- Opening Delimiter -

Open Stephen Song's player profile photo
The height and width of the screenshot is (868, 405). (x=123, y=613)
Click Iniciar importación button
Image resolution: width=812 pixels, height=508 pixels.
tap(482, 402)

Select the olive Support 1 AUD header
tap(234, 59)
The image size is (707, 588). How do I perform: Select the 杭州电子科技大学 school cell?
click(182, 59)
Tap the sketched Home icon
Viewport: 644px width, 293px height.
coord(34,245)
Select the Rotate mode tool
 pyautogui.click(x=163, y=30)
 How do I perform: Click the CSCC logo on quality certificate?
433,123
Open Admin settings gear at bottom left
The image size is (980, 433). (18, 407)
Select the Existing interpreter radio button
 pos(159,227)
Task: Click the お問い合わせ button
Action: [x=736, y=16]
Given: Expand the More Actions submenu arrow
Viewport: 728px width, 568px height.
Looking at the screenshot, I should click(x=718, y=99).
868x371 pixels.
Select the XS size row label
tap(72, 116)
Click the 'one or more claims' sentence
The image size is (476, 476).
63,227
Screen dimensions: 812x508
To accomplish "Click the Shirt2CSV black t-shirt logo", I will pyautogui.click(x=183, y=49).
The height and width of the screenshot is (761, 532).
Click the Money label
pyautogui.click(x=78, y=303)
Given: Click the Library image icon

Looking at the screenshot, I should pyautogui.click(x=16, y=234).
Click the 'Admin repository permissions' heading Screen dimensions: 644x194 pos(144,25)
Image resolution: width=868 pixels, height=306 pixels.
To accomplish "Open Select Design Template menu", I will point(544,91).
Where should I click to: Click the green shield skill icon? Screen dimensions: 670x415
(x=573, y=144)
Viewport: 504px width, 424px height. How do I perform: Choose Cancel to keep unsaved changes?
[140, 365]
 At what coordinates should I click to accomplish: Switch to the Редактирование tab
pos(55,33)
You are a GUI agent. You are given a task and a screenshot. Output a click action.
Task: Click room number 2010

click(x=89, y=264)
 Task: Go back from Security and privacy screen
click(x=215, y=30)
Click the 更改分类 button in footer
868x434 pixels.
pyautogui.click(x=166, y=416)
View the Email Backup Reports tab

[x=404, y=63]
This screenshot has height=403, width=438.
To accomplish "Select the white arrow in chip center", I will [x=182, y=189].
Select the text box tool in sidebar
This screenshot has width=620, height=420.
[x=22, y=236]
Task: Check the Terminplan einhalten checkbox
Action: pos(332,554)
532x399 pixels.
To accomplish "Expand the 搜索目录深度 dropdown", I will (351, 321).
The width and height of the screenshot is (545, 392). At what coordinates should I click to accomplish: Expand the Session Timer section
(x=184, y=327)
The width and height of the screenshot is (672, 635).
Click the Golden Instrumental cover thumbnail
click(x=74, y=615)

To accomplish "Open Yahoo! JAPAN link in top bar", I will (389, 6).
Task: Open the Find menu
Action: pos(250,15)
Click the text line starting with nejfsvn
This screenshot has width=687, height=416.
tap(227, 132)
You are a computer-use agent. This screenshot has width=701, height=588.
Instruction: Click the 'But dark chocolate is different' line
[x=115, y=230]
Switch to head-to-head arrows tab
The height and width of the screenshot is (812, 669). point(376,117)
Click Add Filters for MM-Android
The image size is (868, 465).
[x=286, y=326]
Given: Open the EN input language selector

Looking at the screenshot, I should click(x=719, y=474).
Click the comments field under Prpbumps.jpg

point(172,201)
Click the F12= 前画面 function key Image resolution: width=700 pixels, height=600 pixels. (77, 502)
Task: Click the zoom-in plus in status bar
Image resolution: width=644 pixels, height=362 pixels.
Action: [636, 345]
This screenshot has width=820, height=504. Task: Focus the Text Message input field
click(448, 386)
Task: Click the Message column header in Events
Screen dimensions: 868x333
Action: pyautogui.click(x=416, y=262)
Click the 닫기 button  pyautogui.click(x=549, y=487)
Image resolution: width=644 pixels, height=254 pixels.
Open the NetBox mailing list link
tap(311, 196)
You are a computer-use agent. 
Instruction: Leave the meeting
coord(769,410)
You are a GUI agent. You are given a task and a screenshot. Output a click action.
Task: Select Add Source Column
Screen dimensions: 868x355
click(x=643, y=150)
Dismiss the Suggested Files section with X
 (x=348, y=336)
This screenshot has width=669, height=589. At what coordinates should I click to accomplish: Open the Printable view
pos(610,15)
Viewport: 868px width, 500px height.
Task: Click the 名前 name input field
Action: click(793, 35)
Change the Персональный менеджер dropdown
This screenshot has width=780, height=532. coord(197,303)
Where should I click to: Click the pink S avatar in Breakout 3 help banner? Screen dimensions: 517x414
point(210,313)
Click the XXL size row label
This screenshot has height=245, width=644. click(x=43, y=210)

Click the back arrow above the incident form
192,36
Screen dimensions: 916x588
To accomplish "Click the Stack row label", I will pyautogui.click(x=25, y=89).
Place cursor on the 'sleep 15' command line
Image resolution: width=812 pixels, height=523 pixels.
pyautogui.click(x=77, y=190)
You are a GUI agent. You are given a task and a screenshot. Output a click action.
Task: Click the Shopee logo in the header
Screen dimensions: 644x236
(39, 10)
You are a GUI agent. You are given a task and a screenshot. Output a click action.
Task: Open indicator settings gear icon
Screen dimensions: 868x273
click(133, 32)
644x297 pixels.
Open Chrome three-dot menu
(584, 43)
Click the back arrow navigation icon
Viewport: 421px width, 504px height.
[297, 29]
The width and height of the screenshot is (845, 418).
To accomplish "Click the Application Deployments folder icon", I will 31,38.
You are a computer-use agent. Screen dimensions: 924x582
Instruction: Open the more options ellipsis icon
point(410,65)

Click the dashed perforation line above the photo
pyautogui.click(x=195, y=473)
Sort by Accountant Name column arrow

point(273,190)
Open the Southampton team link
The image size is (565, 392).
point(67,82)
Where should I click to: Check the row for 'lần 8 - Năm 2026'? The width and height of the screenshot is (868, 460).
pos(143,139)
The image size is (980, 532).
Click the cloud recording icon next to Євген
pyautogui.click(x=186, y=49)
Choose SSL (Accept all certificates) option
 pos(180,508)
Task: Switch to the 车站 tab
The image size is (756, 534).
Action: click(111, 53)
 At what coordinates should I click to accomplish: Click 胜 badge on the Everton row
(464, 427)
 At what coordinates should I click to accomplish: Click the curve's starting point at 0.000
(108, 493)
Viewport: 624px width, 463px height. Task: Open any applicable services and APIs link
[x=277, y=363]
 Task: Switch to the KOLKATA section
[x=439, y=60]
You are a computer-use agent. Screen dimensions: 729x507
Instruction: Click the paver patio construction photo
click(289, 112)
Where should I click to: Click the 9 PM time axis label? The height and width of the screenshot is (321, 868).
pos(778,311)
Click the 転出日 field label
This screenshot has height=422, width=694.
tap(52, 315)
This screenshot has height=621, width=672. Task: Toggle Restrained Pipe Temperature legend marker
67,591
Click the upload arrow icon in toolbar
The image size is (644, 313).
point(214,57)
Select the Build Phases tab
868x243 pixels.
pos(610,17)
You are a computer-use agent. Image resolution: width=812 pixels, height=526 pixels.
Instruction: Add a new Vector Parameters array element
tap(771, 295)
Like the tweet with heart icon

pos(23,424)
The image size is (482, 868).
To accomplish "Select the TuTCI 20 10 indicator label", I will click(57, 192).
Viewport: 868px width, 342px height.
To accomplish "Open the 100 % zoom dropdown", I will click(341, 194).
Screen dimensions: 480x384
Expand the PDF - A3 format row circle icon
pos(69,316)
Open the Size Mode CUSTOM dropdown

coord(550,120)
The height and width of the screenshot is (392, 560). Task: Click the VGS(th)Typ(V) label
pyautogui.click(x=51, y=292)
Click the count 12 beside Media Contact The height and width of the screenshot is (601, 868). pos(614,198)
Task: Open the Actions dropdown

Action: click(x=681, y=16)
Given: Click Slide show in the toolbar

- Closing Delimiter -

What is needed: Restate the full data above, keeping each word intact.

Response area:
Open Stephen Song's player profile photo
The height and width of the screenshot is (868, 405). (x=123, y=613)
Click Iniciar importación button
Image resolution: width=812 pixels, height=508 pixels.
tap(482, 402)

Select the olive Support 1 AUD header
tap(234, 59)
The image size is (707, 588). How do I perform: Select the 杭州电子科技大学 school cell?
click(182, 59)
Tap the sketched Home icon
Viewport: 644px width, 293px height.
coord(34,245)
Select the Rotate mode tool
 pyautogui.click(x=163, y=30)
 How do I perform: Click the CSCC logo on quality certificate?
433,123
Open Admin settings gear at bottom left
The image size is (980, 433). (18, 407)
Select the Existing interpreter radio button
 pos(159,227)
Task: Click the お問い合わせ button
Action: [x=736, y=16]
Given: Expand the More Actions submenu arrow
Viewport: 728px width, 568px height.
Looking at the screenshot, I should click(x=718, y=99).
868x371 pixels.
Select the XS size row label
tap(72, 116)
Click the 'one or more claims' sentence
The image size is (476, 476).
63,227
Screen dimensions: 812x508
To accomplish "Click the Shirt2CSV black t-shirt logo", I will pyautogui.click(x=183, y=49).
The height and width of the screenshot is (761, 532).
Click the Money label
pyautogui.click(x=78, y=303)
Given: Click the Library image icon

Looking at the screenshot, I should pyautogui.click(x=16, y=234).
Click the 'Admin repository permissions' heading Screen dimensions: 644x194 pos(144,25)
Image resolution: width=868 pixels, height=306 pixels.
To accomplish "Open Select Design Template menu", I will point(544,91).
Where should I click to: Click the green shield skill icon? Screen dimensions: 670x415
(x=573, y=144)
Viewport: 504px width, 424px height. How do I perform: Choose Cancel to keep unsaved changes?
[140, 365]
 At what coordinates should I click to accomplish: Switch to the Редактирование tab
pos(55,33)
You are a GUI agent. You are given a task and a screenshot. Output a click action.
Task: Click room number 2010

click(x=89, y=264)
 Task: Go back from Security and privacy screen
click(x=215, y=30)
Click the 更改分类 button in footer
868x434 pixels.
pyautogui.click(x=166, y=416)
View the Email Backup Reports tab

[x=404, y=63]
This screenshot has height=403, width=438.
To accomplish "Select the white arrow in chip center", I will [x=182, y=189].
Select the text box tool in sidebar
This screenshot has width=620, height=420.
[x=22, y=236]
Task: Check the Terminplan einhalten checkbox
Action: pos(332,554)
532x399 pixels.
To accomplish "Expand the 搜索目录深度 dropdown", I will (351, 321).
The width and height of the screenshot is (545, 392). At what coordinates should I click to accomplish: Expand the Session Timer section
(x=184, y=327)
The width and height of the screenshot is (672, 635).
Click the Golden Instrumental cover thumbnail
click(x=74, y=615)

To accomplish "Open Yahoo! JAPAN link in top bar", I will (389, 6).
Task: Open the Find menu
Action: pos(250,15)
Click the text line starting with nejfsvn
This screenshot has width=687, height=416.
tap(227, 132)
You are a computer-use agent. This screenshot has width=701, height=588.
Instruction: Click the 'But dark chocolate is different' line
[x=115, y=230]
Switch to head-to-head arrows tab
The height and width of the screenshot is (812, 669). point(376,117)
Click Add Filters for MM-Android
The image size is (868, 465).
[x=286, y=326]
Given: Open the EN input language selector

Looking at the screenshot, I should click(x=719, y=474).
Click the comments field under Prpbumps.jpg

point(172,201)
Click the F12= 前画面 function key Image resolution: width=700 pixels, height=600 pixels. (77, 502)
Task: Click the zoom-in plus in status bar
Image resolution: width=644 pixels, height=362 pixels.
Action: [636, 345]
This screenshot has width=820, height=504. Task: Focus the Text Message input field
click(448, 386)
Task: Click the Message column header in Events
Screen dimensions: 868x333
Action: pyautogui.click(x=416, y=262)
Click the 닫기 button  pyautogui.click(x=549, y=487)
Image resolution: width=644 pixels, height=254 pixels.
Open the NetBox mailing list link
tap(311, 196)
You are a computer-use agent. 
Instruction: Leave the meeting
coord(769,410)
You are a GUI agent. You are given a task and a screenshot. Output a click action.
Task: Select Add Source Column
Screen dimensions: 868x355
click(x=643, y=150)
Dismiss the Suggested Files section with X
 (x=348, y=336)
This screenshot has width=669, height=589. At what coordinates should I click to accomplish: Open the Printable view
pos(610,15)
Viewport: 868px width, 500px height.
Task: Click the 名前 name input field
Action: click(793, 35)
Change the Персональный менеджер dropdown
This screenshot has width=780, height=532. coord(197,303)
Where should I click to: Click the pink S avatar in Breakout 3 help banner? Screen dimensions: 517x414
point(210,313)
Click the XXL size row label
This screenshot has height=245, width=644. click(x=43, y=210)

Click the back arrow above the incident form
192,36
Screen dimensions: 916x588
To accomplish "Click the Stack row label", I will pyautogui.click(x=25, y=89).
Place cursor on the 'sleep 15' command line
Image resolution: width=812 pixels, height=523 pixels.
pyautogui.click(x=77, y=190)
You are a GUI agent. You are given a task and a screenshot. Output a click action.
Task: Click the Shopee logo in the header
Screen dimensions: 644x236
(39, 10)
You are a GUI agent. You are given a task and a screenshot. Output a click action.
Task: Open indicator settings gear icon
Screen dimensions: 868x273
click(133, 32)
644x297 pixels.
Open Chrome three-dot menu
(584, 43)
Click the back arrow navigation icon
Viewport: 421px width, 504px height.
[297, 29]
The width and height of the screenshot is (845, 418).
To accomplish "Click the Application Deployments folder icon", I will 31,38.
You are a computer-use agent. Screen dimensions: 924x582
Instruction: Open the more options ellipsis icon
point(410,65)

Click the dashed perforation line above the photo
pyautogui.click(x=195, y=473)
Sort by Accountant Name column arrow

point(273,190)
Open the Southampton team link
The image size is (565, 392).
point(67,82)
Where should I click to: Check the row for 'lần 8 - Năm 2026'? The width and height of the screenshot is (868, 460).
pos(143,139)
The image size is (980, 532).
Click the cloud recording icon next to Євген
pyautogui.click(x=186, y=49)
Choose SSL (Accept all certificates) option
 pos(180,508)
Task: Switch to the 车站 tab
The image size is (756, 534).
Action: click(111, 53)
 At what coordinates should I click to accomplish: Click 胜 badge on the Everton row
(464, 427)
 At what coordinates should I click to accomplish: Click the curve's starting point at 0.000
(108, 493)
Viewport: 624px width, 463px height. Task: Open any applicable services and APIs link
[x=277, y=363]
 Task: Switch to the KOLKATA section
[x=439, y=60]
You are a computer-use agent. Screen dimensions: 729x507
Instruction: Click the paver patio construction photo
click(289, 112)
Where should I click to: Click the 9 PM time axis label? The height and width of the screenshot is (321, 868).
pos(778,311)
Click the 転出日 field label
This screenshot has height=422, width=694.
tap(52, 315)
This screenshot has height=621, width=672. Task: Toggle Restrained Pipe Temperature legend marker
67,591
Click the upload arrow icon in toolbar
The image size is (644, 313).
point(214,57)
Select the Build Phases tab
868x243 pixels.
pos(610,17)
You are a computer-use agent. Image resolution: width=812 pixels, height=526 pixels.
Instruction: Add a new Vector Parameters array element
tap(771, 295)
Like the tweet with heart icon

pos(23,424)
The image size is (482, 868).
To accomplish "Select the TuTCI 20 10 indicator label", I will click(57, 192).
Viewport: 868px width, 342px height.
To accomplish "Open the 100 % zoom dropdown", I will click(341, 194).
Screen dimensions: 480x384
Expand the PDF - A3 format row circle icon
pos(69,316)
Open the Size Mode CUSTOM dropdown

coord(550,120)
The height and width of the screenshot is (392, 560). Task: Click the VGS(th)Typ(V) label
pyautogui.click(x=51, y=292)
Click the count 12 beside Media Contact The height and width of the screenshot is (601, 868). pos(614,198)
Task: Open the Actions dropdown

Action: click(x=681, y=16)
Given: Click Slide show in the toolbar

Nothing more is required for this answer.